• **What the exercise asks**
Give back, unchanged, each line from the one containing "用户权限 [button] (180, 1827)" through the last line of the entries below.

• **Data supplied**
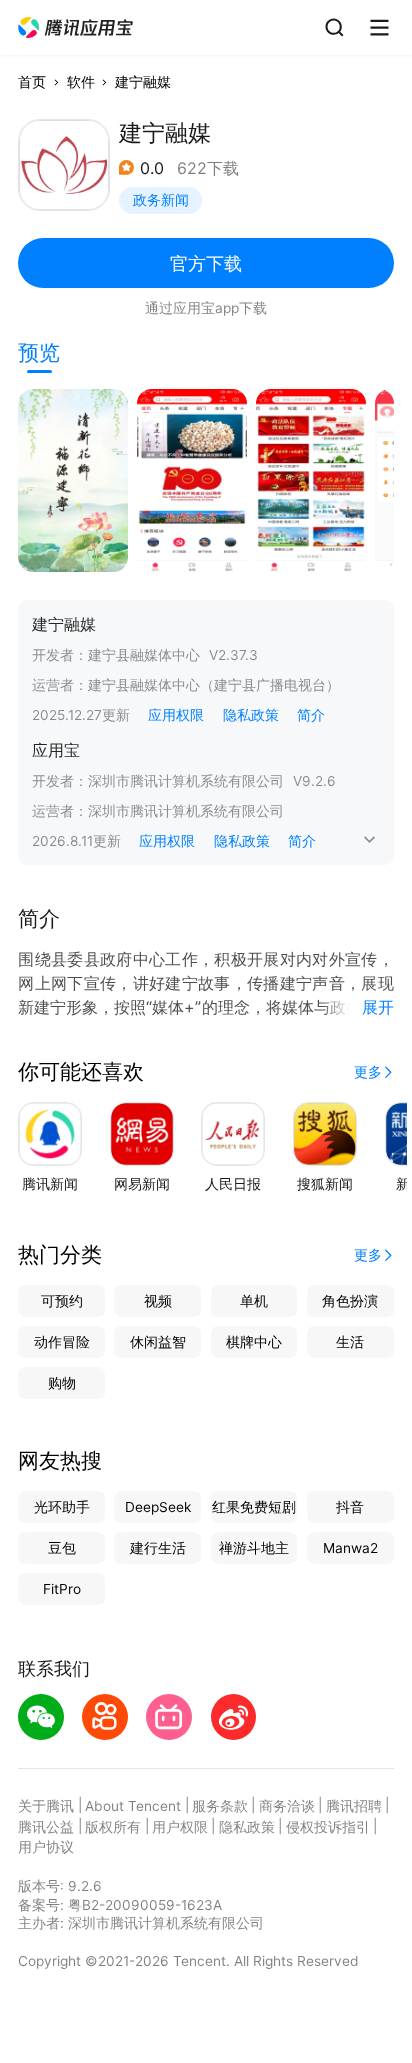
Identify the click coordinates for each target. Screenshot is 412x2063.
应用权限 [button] (176, 715)
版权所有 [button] (113, 1827)
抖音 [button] (350, 1507)
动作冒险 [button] (62, 1342)
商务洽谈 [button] (287, 1806)
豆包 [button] (62, 1548)
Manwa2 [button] (350, 1548)
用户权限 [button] (180, 1827)
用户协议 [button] (46, 1847)
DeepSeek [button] (158, 1507)
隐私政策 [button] (251, 715)
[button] (76, 28)
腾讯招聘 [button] (354, 1806)
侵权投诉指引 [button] (328, 1827)
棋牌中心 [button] (254, 1342)
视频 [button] (158, 1301)
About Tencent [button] (133, 1806)
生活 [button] (350, 1342)
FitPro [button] (62, 1589)
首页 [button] (32, 82)
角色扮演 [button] (350, 1301)
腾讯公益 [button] (46, 1827)
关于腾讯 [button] (46, 1806)
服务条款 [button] (220, 1806)
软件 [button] (81, 82)
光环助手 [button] (62, 1507)
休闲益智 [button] (158, 1342)
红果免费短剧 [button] (254, 1507)
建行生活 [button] (158, 1548)
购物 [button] (62, 1383)
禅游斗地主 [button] (254, 1548)
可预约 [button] (62, 1301)
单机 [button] (254, 1301)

• **Exercise answer**
用户权限 [button] (180, 1827)
用户协议 [button] (46, 1847)
DeepSeek [button] (158, 1507)
隐私政策 [button] (251, 715)
[button] (76, 28)
腾讯招聘 [button] (354, 1806)
侵权投诉指引 [button] (328, 1827)
棋牌中心 [button] (254, 1342)
视频 [button] (158, 1301)
About Tencent [button] (133, 1806)
生活 [button] (350, 1342)
FitPro [button] (62, 1589)
首页 [button] (32, 82)
角色扮演 [button] (350, 1301)
腾讯公益 [button] (46, 1827)
关于腾讯 [button] (46, 1806)
服务条款 [button] (220, 1806)
软件 [button] (81, 82)
光环助手 [button] (62, 1507)
休闲益智 [button] (158, 1342)
红果免费短剧 [button] (254, 1507)
建行生活 [button] (158, 1548)
购物 [button] (62, 1383)
禅游斗地主 [button] (254, 1548)
可预约 [button] (62, 1301)
单机 [button] (254, 1301)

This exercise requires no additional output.